**Extract**

——————————

Calcium uptake in aquatic insects: influences of phylogeny and metals (Cd and Zn)

Calcium sequestration in the hypo-osmotic freshwater environment is imperative in maintaining calcium homeostasis in freshwater aquatic organisms. This uptake process is reported to have the unintended consequence of potentially toxic heavy metal (Cd, Zn) uptake in a variety of aquatic species. However, calcium uptake remains poorly understood in aquatic insects, the dominant invertebrate faunal group in most freshwater ecosystems. Here, we examined Ca uptake and interactions with heavy metals (Cd, Zn) at low ambient Ca levels (12.5 mu mol l(-1)) in 12 aquatic insect species within Ephemerellidae (mayfly) and Hydropsychidae (caddisfly), two families differentially responsive to trace metal pollution. We found Ca uptake varied 70-fold across the 12 species studied. Body mass and clade (family) were found to significantly influence both Ca uptake and adsorption (P <= 0.05). Zn and Cd uptake rate constants (k(u)) exhibited a strong correlation (r=0.96, P < 0.0001), suggesting a shared transport system. Ca uptake failed to significantly correlate with either Zn or Cd ku values. Further, neither Zn nor Cd exhibited inhibitory effects toward Ca uptake. In fact, we saw evidence of modest stimulation of Ca uptake rates in some metal treatments. This work suggests that insects generally differ from other freshwater taxa in that aqueous Ca uptake does not appear to be compromised by Cd or Zn exposure. It is important to understand the trace metal and major ion physiology of aquatic insects because of their ecological importance and widespread use as ecological indicators.

——————————

**Directions**
List every statistical value, whether a correlation coefficient or a P value, that the abstract on calcium uptake in aquatic insects reports.

——————————

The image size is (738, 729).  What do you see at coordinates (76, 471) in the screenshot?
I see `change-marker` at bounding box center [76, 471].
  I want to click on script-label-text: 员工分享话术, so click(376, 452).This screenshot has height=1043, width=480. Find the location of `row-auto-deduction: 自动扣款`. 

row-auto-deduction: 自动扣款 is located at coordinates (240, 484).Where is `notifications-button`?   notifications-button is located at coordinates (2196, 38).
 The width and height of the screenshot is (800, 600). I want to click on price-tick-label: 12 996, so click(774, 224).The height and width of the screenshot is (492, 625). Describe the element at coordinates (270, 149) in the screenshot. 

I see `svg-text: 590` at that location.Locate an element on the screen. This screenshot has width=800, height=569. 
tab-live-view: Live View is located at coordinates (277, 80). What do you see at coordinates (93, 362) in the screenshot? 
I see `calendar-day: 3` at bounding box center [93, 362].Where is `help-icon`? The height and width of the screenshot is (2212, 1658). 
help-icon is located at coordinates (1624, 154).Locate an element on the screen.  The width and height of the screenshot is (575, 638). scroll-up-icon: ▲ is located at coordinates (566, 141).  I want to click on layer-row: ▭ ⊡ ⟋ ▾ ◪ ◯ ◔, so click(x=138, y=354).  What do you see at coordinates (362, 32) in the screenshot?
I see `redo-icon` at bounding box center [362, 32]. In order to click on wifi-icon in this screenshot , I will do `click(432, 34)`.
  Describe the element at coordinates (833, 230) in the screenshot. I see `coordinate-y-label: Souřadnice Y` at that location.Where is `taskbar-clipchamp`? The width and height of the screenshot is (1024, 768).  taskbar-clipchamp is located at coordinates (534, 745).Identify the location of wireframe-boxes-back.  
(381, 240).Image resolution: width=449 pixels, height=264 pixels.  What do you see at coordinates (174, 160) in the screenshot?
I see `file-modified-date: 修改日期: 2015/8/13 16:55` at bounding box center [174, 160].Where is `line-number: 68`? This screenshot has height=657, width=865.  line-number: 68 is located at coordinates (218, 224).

——————————

**Answer for this exercise**
- P <= 0.05 (influence of body mass and clade on Ca uptake and adsorption)
- r = 0.96 (correlation between Zn and Cd uptake rate constants)
- P < 0.0001 (correlation between Zn and Cd uptake rate constants)